§ **EXERCISE INPUT**:

════

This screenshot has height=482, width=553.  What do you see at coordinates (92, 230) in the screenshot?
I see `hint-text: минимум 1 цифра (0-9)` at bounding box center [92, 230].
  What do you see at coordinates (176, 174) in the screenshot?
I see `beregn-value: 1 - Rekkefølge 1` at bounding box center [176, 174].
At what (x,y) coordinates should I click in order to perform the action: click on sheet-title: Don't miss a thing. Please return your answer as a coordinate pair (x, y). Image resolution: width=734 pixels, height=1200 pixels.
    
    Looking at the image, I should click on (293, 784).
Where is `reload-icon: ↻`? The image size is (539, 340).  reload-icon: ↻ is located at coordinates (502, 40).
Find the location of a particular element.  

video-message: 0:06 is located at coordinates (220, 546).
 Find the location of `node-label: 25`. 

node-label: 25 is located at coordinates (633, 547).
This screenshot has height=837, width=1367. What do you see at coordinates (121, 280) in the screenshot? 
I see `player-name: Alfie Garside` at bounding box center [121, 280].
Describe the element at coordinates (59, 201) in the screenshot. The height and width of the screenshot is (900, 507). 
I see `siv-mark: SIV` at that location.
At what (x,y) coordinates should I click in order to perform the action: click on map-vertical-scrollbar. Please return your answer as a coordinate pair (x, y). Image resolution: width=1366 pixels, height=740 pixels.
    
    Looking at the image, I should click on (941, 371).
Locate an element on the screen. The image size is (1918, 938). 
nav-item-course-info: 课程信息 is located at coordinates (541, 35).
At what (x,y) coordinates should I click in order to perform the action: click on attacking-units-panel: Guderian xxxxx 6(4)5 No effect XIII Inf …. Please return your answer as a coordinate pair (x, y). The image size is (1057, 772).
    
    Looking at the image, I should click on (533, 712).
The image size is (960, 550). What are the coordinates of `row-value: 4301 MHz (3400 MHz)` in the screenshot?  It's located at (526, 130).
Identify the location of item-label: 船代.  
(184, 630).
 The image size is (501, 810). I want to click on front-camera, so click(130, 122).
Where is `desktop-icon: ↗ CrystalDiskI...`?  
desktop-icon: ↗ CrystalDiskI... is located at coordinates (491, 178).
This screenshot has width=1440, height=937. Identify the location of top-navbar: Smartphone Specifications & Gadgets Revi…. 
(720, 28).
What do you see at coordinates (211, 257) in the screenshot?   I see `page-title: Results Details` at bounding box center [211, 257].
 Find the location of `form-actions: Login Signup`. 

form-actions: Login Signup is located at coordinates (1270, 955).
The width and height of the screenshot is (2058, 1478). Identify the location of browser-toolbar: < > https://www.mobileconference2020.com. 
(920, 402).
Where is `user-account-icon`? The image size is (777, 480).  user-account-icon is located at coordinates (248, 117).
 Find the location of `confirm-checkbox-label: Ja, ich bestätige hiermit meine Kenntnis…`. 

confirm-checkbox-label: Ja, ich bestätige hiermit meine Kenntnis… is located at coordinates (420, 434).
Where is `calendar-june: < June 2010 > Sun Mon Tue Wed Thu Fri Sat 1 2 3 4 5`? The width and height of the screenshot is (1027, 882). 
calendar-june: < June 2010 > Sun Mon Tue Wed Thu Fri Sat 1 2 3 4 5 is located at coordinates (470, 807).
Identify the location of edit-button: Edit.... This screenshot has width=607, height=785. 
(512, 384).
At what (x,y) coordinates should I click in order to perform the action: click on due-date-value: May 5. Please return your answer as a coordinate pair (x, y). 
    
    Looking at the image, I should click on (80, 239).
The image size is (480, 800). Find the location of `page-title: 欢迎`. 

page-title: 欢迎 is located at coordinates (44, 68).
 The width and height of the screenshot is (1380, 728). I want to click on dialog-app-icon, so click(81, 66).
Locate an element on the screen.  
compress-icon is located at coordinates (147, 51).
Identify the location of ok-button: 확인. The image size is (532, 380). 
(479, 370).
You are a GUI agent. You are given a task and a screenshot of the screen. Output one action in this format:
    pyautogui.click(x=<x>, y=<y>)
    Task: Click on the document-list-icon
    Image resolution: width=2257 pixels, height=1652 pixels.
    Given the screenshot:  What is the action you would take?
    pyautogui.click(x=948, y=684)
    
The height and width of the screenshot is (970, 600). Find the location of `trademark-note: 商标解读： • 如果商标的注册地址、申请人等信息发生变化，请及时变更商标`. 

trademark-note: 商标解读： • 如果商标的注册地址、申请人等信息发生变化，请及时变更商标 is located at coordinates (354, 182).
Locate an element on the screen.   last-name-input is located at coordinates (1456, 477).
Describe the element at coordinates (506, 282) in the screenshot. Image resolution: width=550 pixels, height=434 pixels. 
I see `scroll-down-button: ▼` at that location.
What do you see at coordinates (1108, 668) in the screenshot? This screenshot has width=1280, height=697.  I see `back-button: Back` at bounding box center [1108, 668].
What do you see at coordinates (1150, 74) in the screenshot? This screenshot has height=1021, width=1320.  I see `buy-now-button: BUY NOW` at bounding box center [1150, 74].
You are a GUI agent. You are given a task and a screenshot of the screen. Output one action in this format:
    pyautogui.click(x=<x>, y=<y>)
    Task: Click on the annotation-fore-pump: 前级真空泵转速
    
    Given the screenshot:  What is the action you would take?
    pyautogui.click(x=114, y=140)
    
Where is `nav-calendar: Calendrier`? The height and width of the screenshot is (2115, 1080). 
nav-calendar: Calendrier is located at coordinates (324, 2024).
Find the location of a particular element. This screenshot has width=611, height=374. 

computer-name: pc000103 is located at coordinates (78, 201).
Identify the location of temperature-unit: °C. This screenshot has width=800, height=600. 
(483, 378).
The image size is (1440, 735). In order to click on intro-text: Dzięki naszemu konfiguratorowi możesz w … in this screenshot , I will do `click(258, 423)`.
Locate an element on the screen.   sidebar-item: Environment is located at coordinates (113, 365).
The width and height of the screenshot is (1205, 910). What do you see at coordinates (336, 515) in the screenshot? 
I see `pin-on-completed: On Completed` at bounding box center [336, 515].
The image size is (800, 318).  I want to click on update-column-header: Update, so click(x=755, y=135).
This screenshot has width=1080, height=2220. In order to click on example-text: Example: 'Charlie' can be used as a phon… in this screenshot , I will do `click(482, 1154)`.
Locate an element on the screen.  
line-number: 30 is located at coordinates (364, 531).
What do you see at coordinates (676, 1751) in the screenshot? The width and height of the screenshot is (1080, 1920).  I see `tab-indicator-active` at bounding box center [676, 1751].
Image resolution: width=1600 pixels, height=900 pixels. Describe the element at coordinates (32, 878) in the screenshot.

════

§ **ASSIGNMENT**: Please copy out all of the data above, line for line, without changing a single character.

§ **ANSWER AREA**:
This screenshot has height=482, width=553.  What do you see at coordinates (92, 230) in the screenshot?
I see `hint-text: минимум 1 цифра (0-9)` at bounding box center [92, 230].
  What do you see at coordinates (176, 174) in the screenshot?
I see `beregn-value: 1 - Rekkefølge 1` at bounding box center [176, 174].
At what (x,y) coordinates should I click in order to perform the action: click on sheet-title: Don't miss a thing. Please return your answer as a coordinate pair (x, y). Image resolution: width=734 pixels, height=1200 pixels.
    
    Looking at the image, I should click on (293, 784).
Where is `reload-icon: ↻`? The image size is (539, 340).  reload-icon: ↻ is located at coordinates (502, 40).
Find the location of a particular element.  

video-message: 0:06 is located at coordinates (220, 546).
 Find the location of `node-label: 25`. 

node-label: 25 is located at coordinates (633, 547).
This screenshot has height=837, width=1367. What do you see at coordinates (121, 280) in the screenshot? 
I see `player-name: Alfie Garside` at bounding box center [121, 280].
Describe the element at coordinates (59, 201) in the screenshot. The height and width of the screenshot is (900, 507). 
I see `siv-mark: SIV` at that location.
At what (x,y) coordinates should I click in order to perform the action: click on map-vertical-scrollbar. Please return your answer as a coordinate pair (x, y). Image resolution: width=1366 pixels, height=740 pixels.
    
    Looking at the image, I should click on (941, 371).
Locate an element on the screen. The image size is (1918, 938). 
nav-item-course-info: 课程信息 is located at coordinates (541, 35).
At what (x,y) coordinates should I click in order to perform the action: click on attacking-units-panel: Guderian xxxxx 6(4)5 No effect XIII Inf …. Please return your answer as a coordinate pair (x, y). The image size is (1057, 772).
    
    Looking at the image, I should click on (533, 712).
The image size is (960, 550). What are the coordinates of `row-value: 4301 MHz (3400 MHz)` in the screenshot?  It's located at (526, 130).
Identify the location of item-label: 船代.  
(184, 630).
 The image size is (501, 810). I want to click on front-camera, so click(130, 122).
Where is `desktop-icon: ↗ CrystalDiskI...`?  
desktop-icon: ↗ CrystalDiskI... is located at coordinates (491, 178).
This screenshot has width=1440, height=937. Identify the location of top-navbar: Smartphone Specifications & Gadgets Revi…. 
(720, 28).
What do you see at coordinates (211, 257) in the screenshot?   I see `page-title: Results Details` at bounding box center [211, 257].
 Find the location of `form-actions: Login Signup`. 

form-actions: Login Signup is located at coordinates (1270, 955).
The width and height of the screenshot is (2058, 1478). Identify the location of browser-toolbar: < > https://www.mobileconference2020.com. 
(920, 402).
Where is `user-account-icon`? The image size is (777, 480).  user-account-icon is located at coordinates (248, 117).
 Find the location of `confirm-checkbox-label: Ja, ich bestätige hiermit meine Kenntnis…`. 

confirm-checkbox-label: Ja, ich bestätige hiermit meine Kenntnis… is located at coordinates (420, 434).
Where is `calendar-june: < June 2010 > Sun Mon Tue Wed Thu Fri Sat 1 2 3 4 5`? The width and height of the screenshot is (1027, 882). 
calendar-june: < June 2010 > Sun Mon Tue Wed Thu Fri Sat 1 2 3 4 5 is located at coordinates (470, 807).
Identify the location of edit-button: Edit.... This screenshot has width=607, height=785. 
(512, 384).
At what (x,y) coordinates should I click in order to perform the action: click on due-date-value: May 5. Please return your answer as a coordinate pair (x, y). 
    
    Looking at the image, I should click on (80, 239).
The image size is (480, 800). Find the location of `page-title: 欢迎`. 

page-title: 欢迎 is located at coordinates (44, 68).
 The width and height of the screenshot is (1380, 728). I want to click on dialog-app-icon, so click(81, 66).
Locate an element on the screen.  
compress-icon is located at coordinates (147, 51).
Identify the location of ok-button: 확인. The image size is (532, 380). 
(479, 370).
You are a GUI agent. You are given a task and a screenshot of the screen. Output one action in this format:
    pyautogui.click(x=<x>, y=<y>)
    Task: Click on the document-list-icon
    Image resolution: width=2257 pixels, height=1652 pixels.
    Given the screenshot:  What is the action you would take?
    pyautogui.click(x=948, y=684)
    
The height and width of the screenshot is (970, 600). Find the location of `trademark-note: 商标解读： • 如果商标的注册地址、申请人等信息发生变化，请及时变更商标`. 

trademark-note: 商标解读： • 如果商标的注册地址、申请人等信息发生变化，请及时变更商标 is located at coordinates (354, 182).
Locate an element on the screen.   last-name-input is located at coordinates (1456, 477).
Describe the element at coordinates (506, 282) in the screenshot. Image resolution: width=550 pixels, height=434 pixels. 
I see `scroll-down-button: ▼` at that location.
What do you see at coordinates (1108, 668) in the screenshot? This screenshot has width=1280, height=697.  I see `back-button: Back` at bounding box center [1108, 668].
What do you see at coordinates (1150, 74) in the screenshot? This screenshot has height=1021, width=1320.  I see `buy-now-button: BUY NOW` at bounding box center [1150, 74].
You are a GUI agent. You are given a task and a screenshot of the screen. Output one action in this format:
    pyautogui.click(x=<x>, y=<y>)
    Task: Click on the annotation-fore-pump: 前级真空泵转速
    
    Given the screenshot:  What is the action you would take?
    pyautogui.click(x=114, y=140)
    
Where is `nav-calendar: Calendrier`? The height and width of the screenshot is (2115, 1080). 
nav-calendar: Calendrier is located at coordinates (324, 2024).
Find the location of a particular element. This screenshot has width=611, height=374. 

computer-name: pc000103 is located at coordinates (78, 201).
Identify the location of temperature-unit: °C. This screenshot has width=800, height=600. 
(483, 378).
The image size is (1440, 735). In order to click on intro-text: Dzięki naszemu konfiguratorowi możesz w … in this screenshot , I will do `click(258, 423)`.
Locate an element on the screen.   sidebar-item: Environment is located at coordinates (113, 365).
The width and height of the screenshot is (1205, 910). What do you see at coordinates (336, 515) in the screenshot? 
I see `pin-on-completed: On Completed` at bounding box center [336, 515].
The image size is (800, 318).  I want to click on update-column-header: Update, so click(x=755, y=135).
This screenshot has width=1080, height=2220. In order to click on example-text: Example: 'Charlie' can be used as a phon… in this screenshot , I will do `click(482, 1154)`.
Locate an element on the screen.  
line-number: 30 is located at coordinates (364, 531).
What do you see at coordinates (676, 1751) in the screenshot? The width and height of the screenshot is (1080, 1920).  I see `tab-indicator-active` at bounding box center [676, 1751].
Image resolution: width=1600 pixels, height=900 pixels. Describe the element at coordinates (32, 878) in the screenshot.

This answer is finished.